▶ [Work item]: Please reproduce the line containing "Task: Click the Find binoculars icon" and every line after it in the records below, exactly and with nothing else.

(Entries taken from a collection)

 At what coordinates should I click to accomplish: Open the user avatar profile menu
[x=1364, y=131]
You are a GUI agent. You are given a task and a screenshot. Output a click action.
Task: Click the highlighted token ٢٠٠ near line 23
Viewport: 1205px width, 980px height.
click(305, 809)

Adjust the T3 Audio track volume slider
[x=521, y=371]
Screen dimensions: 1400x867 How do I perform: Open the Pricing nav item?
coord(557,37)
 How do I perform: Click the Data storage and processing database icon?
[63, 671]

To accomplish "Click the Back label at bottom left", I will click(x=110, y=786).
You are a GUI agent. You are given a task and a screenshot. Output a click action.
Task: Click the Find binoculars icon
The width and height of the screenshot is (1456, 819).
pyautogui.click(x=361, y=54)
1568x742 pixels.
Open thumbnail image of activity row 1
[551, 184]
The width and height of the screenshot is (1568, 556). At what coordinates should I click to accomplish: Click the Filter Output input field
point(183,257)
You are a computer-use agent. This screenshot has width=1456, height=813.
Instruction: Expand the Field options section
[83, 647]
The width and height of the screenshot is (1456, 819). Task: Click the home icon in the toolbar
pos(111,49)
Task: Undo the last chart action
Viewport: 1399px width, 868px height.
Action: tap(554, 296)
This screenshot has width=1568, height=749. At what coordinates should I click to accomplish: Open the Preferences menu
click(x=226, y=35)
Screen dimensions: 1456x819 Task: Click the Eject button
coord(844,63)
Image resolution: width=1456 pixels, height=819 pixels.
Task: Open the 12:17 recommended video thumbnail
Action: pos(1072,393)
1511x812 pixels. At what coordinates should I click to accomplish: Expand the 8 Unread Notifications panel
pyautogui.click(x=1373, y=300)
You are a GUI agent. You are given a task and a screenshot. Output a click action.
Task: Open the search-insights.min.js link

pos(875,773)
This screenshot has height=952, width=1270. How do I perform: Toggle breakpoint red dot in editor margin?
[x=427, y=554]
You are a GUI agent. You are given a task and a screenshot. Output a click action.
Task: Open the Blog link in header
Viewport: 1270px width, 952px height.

▶ [Solution to the exercise]:
Task: Click the Find binoculars icon
The width and height of the screenshot is (1456, 819).
pyautogui.click(x=361, y=54)
1568x742 pixels.
Open thumbnail image of activity row 1
[551, 184]
The width and height of the screenshot is (1568, 556). At what coordinates should I click to accomplish: Click the Filter Output input field
point(183,257)
You are a computer-use agent. This screenshot has width=1456, height=813.
Instruction: Expand the Field options section
[83, 647]
The width and height of the screenshot is (1456, 819). Task: Click the home icon in the toolbar
pos(111,49)
Task: Undo the last chart action
Viewport: 1399px width, 868px height.
Action: tap(554, 296)
This screenshot has width=1568, height=749. At what coordinates should I click to accomplish: Open the Preferences menu
click(x=226, y=35)
Screen dimensions: 1456x819 Task: Click the Eject button
coord(844,63)
Image resolution: width=1456 pixels, height=819 pixels.
Task: Open the 12:17 recommended video thumbnail
Action: pos(1072,393)
1511x812 pixels. At what coordinates should I click to accomplish: Expand the 8 Unread Notifications panel
pyautogui.click(x=1373, y=300)
You are a GUI agent. You are given a task and a screenshot. Output a click action.
Task: Open the search-insights.min.js link

pos(875,773)
This screenshot has height=952, width=1270. How do I perform: Toggle breakpoint red dot in editor margin?
[x=427, y=554]
You are a GUI agent. You are given a task and a screenshot. Output a click action.
Task: Open the Blog link in header
Viewport: 1270px width, 952px height.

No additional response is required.